Is It OK to Buy Records at Urban Outfitters?
The other day, I found myself flipping through records in massive clothing chain Urban Outfitters. I know. I had certain expectations about what I'd find: Bob Marley, Dr. Dre, maybe some new dance records like Niki & The Dove, and not much else. Basically, the vinyl equivalent of a sidewalk dorm room poster sale.
Instead, I kept finding more and more crates full of more and more records. And pretty decent ones! And not super expensive (generally between $10 and $20). Still, I thought, I probably shouldn't buy a record at Urban Outfitters. Right?
The more I thought about it, though, the more I realized that I couldn't really articulate why I felt like I shouldn't shop there. They're putting small record stores out of business? Their CEO is evil? Somehow nothing in my size ever makes it to the deep sale rack? Something. I honestly didn't know.

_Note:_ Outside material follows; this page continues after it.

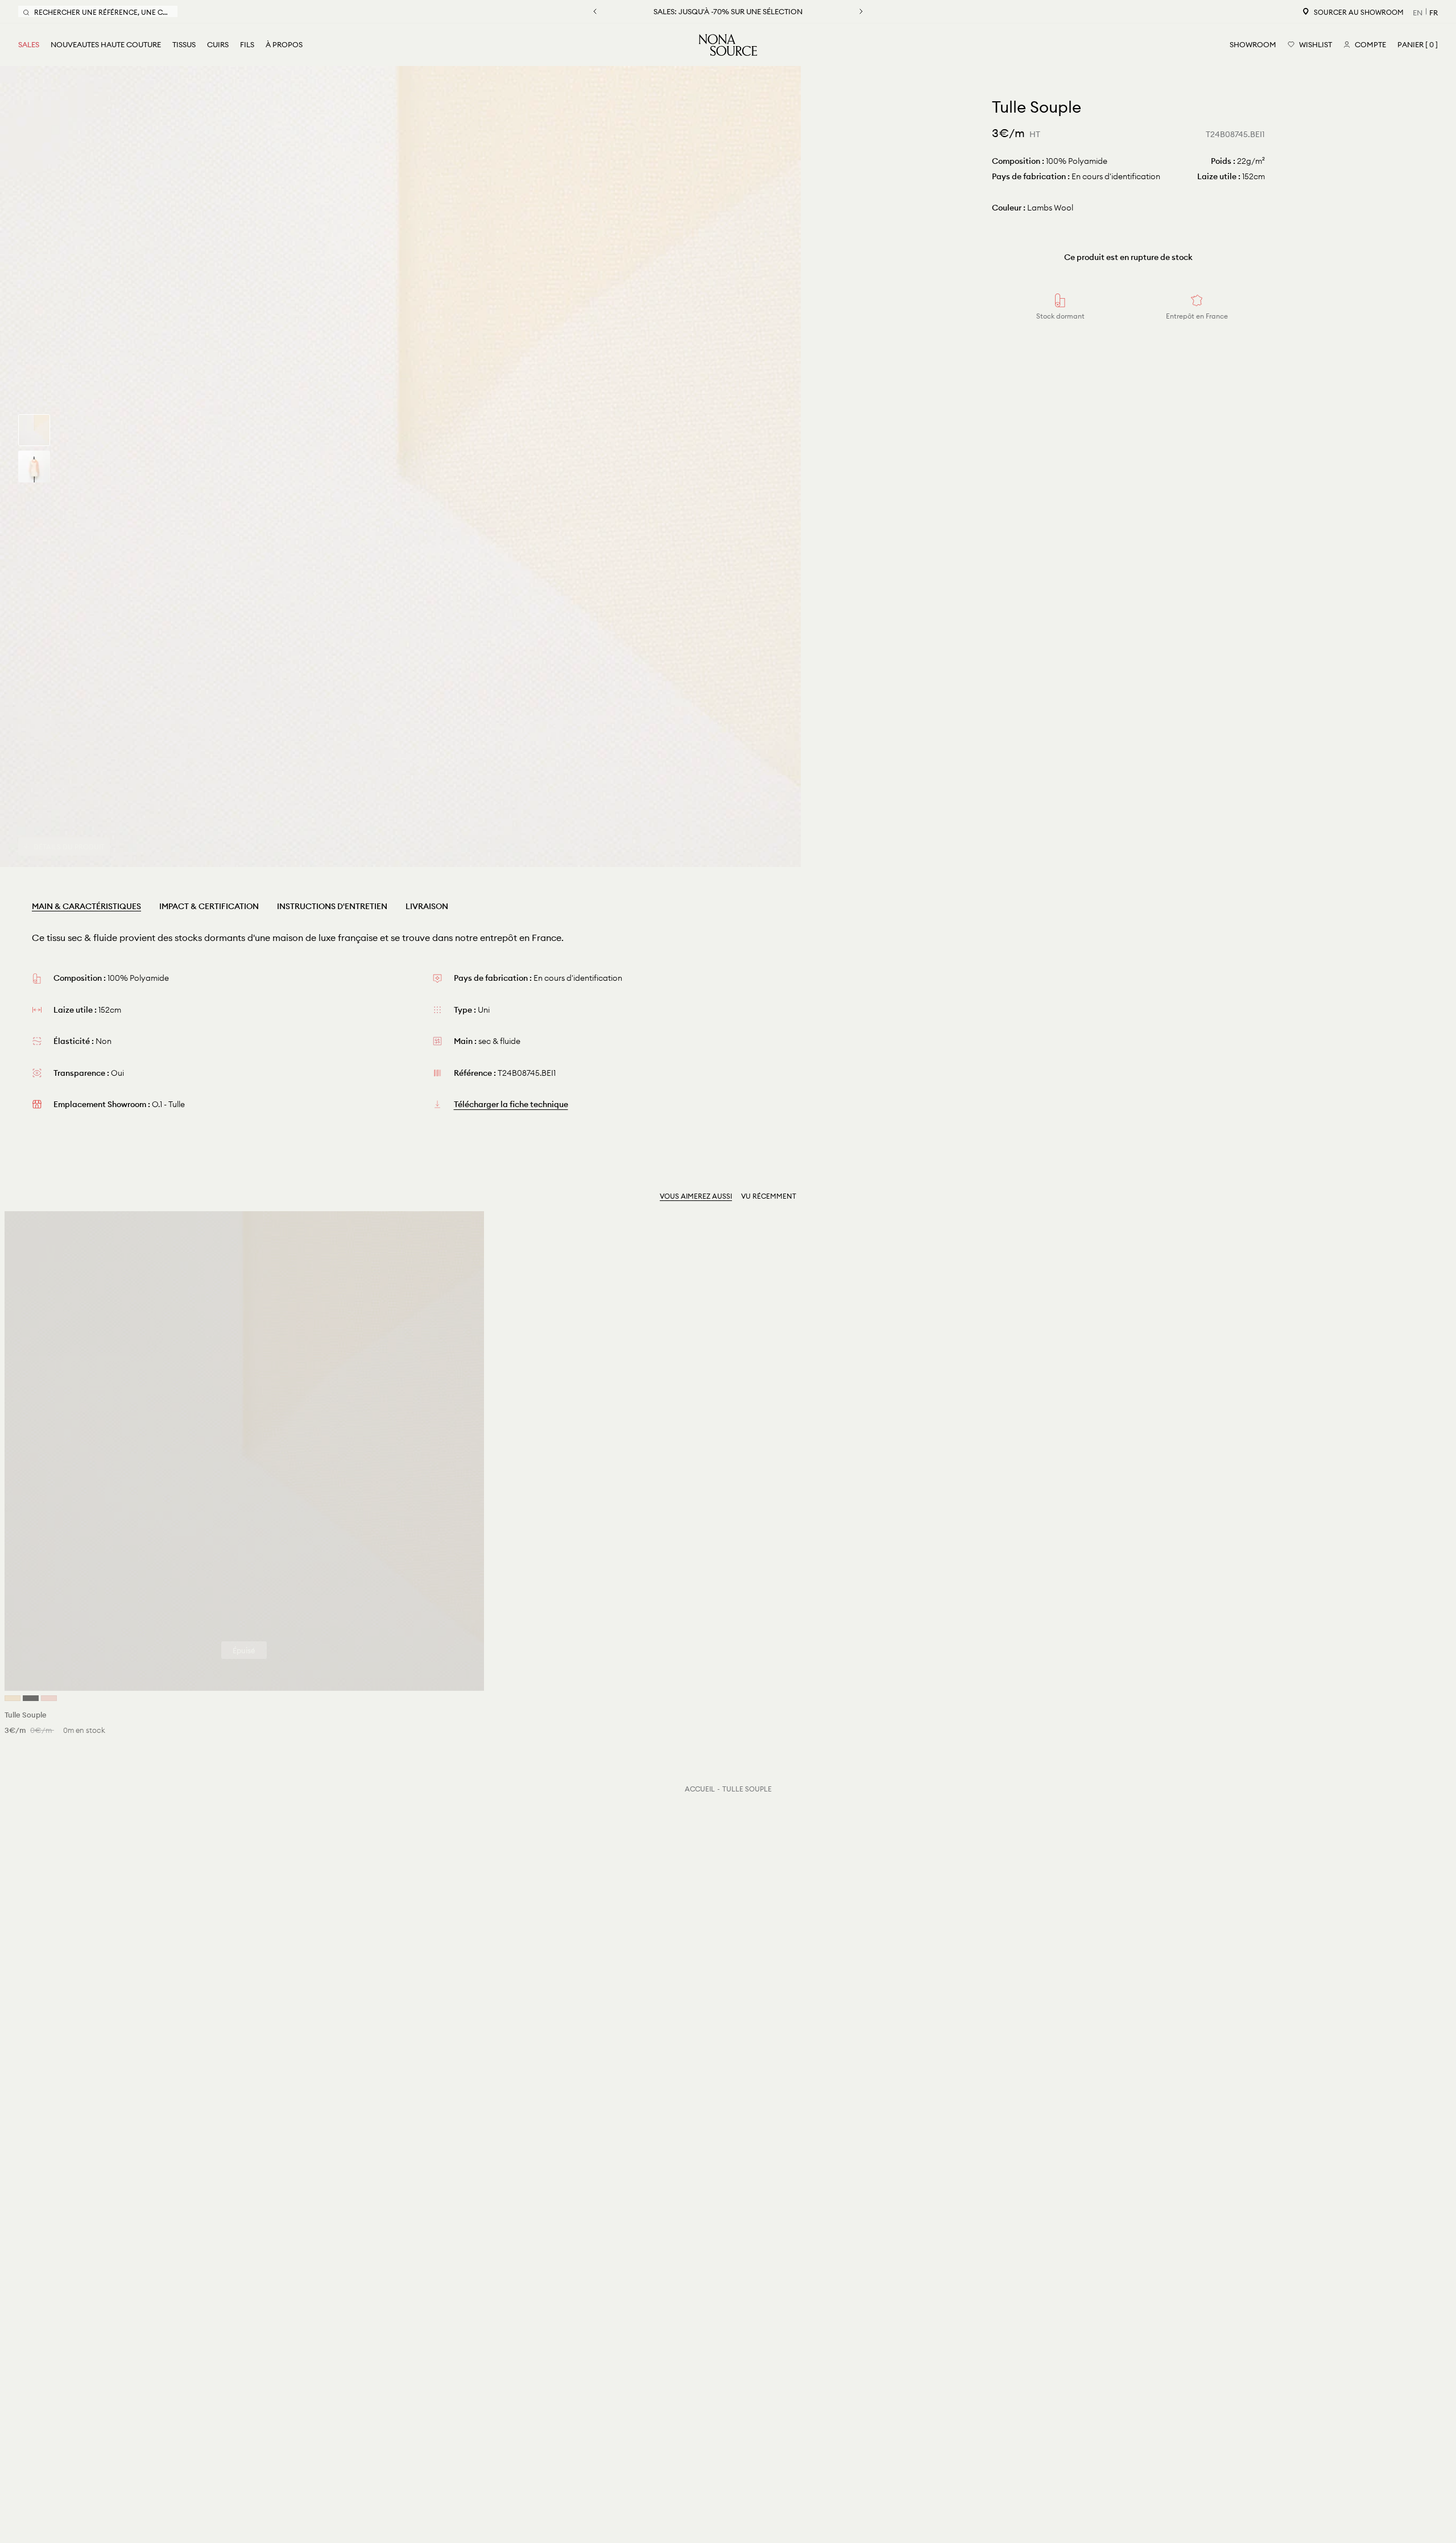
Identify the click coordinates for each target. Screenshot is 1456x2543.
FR (1433, 12)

In recent years, Urban has gone big in music sales, becoming one of the nation's largest retailers of vinyl records (they were already probably the nation's largest backless tankini and Charlie Brown Christmas Tree retailer). Is this something we should be worried about? Is Urban Outfitters devaluing musical culture, or doing the important work of actually putting music in front of people who are in a mood to spend money?
One person who's a big fan of music shopping at Urban Outfitters is Jason Jordan. Today, he's at a company called SynchTank, after many years in major label A&R. But back in 1992, he was putting himself through college with a bunch of jobs, including one as a security guard at Urban Outfitters' flagship Philadelphia store.
"Part of working in a store is that you hear the same songs over and over," he says. "It becomes the fabric of the retail buying experience." In 1992, that music was Lenny Kravitz's Are You Gonna Go My Way. "It was on constantly. To this day, I know that album backwards and forwards." Eventually, he couldn't stand to hear it one more time.
"It was 20 years ago, so I don't remember all the details," he says, "but I remember talking to [Urban Outfitters CEO] Dick Hayne, and saying, look, there's an opportunity here to really get into the culture business." Part of that was choosing the music they played in their store more carefully. Instead of being fired, he was given a job in the advertising department and put in charge of coordinating all the music for their thirty-six stores. He's proud of what he helped start.
This approval isn't universal. It's true that the store has developed something of an icky reputation as they've expanded over the past decade, whether it be for incorporating Native American patterns into their panties, planning to open up a bar in a store in Williamsburg, or just straight stealing designs. To many people, the store represents the commodification of culture, the watering down of things that are supposed to be independent and somehow, in some way, anti-establishment. Like rap in a McDonald's commercial, or Iggy Pop in that car ad.